Mr. Cramer’s involvement and discussion of the stock means that the investment thesis behind Atlas Energy Resources is becoming increasingly understood by mainstream investors, which is a great thing for those shareholders that got into the stock long ago.  Nevertheless, market pundits such as Mr. Cramer are still failing to differentiate Atlas Energy Resources from its peers.  Regarding Atlas Energy Resources Mr. Cramer recently stated that, “Atlas Energy is criminally undervalued" and that at its current price it is an absolute steal. 

According to Mr. Cramer, the company is a steal because it has 6 trillion cubic feet of domestic natural gas reserves, which give it a $19 upside from its current levels. In addition, Mr. Cramer correctly states that Atlas Energy Resources manages an additional 900 billion cubic feet for other companies, and that it has identified 4-6 trillion more cubic feet of natural gas in Appalachia.  Mr. Cramer would have you buy ATN now and cash in on the 7.5% dividend "while you are waiting" for The Street to catch on.  In doing so, you are in fact getting a steal as Mr. Cramer suggests but you are at the same time dramatically underestimating the stocks future potential. 
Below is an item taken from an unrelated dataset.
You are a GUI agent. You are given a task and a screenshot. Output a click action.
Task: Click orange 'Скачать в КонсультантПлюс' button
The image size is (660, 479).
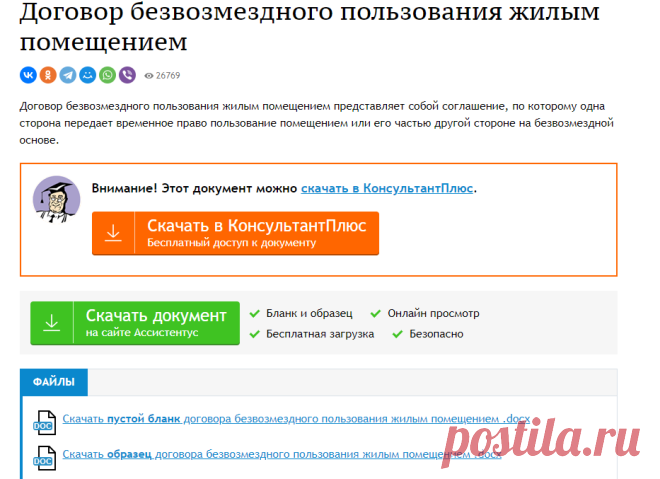[235, 233]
Mr. Cramer's primary reason for recommending Atlas Energy Resources is the company’s substantial Marcellus Shale acreage.  If you have read my previous article on the Marcellus Shale companies you will remember that Atlas Energy Resources has the second most exposure to the Marcellus of any publicly traded company.  That article can be found here.  I believe that in order to properly understand the Atlas Energy Resources story you must first understand the company’s competitive advantages over its peers. 

If you can achieve this you will not be tempted to sell out on the stock’s next short term advance and will instead be more willing to hold on for the security's likely long term gains.  Development of the Marcellus Shale has been slow, even with heavyweights involved in the play such as Range Resources and Chesapeake Energy.  The two biggest challenges in developing the Marcellus Shale is the lack of pipeline infrastructure and the limited access to water that is needed to frac the wells. 

While both of these issues will be resolved eventually, most Marcellus drillers are seeing delays in their development plans and their stock prices are suffering as a result.  Atlas Energy Resources is different, although its unit price is also suffering, suggesting that investors are only following the story’s short-term hype instead of its longer term potential.  Atlas Energy Resources already has access to the substantial pipeline infrastructure of Atlas Pipeline Partners, which has been operating in the region for many years. 

Even more importantly, Atlas Energy Resources owns its own water treatment plants so it has access to all the water it needs.  Unlike many other Marcellus drillers, Atlas Energy Resources' Marcellus Shale development plans are running full steam ahead.  The company is not limited by the lack of infrastructure or accessible water and as a result deserves a premium multiple.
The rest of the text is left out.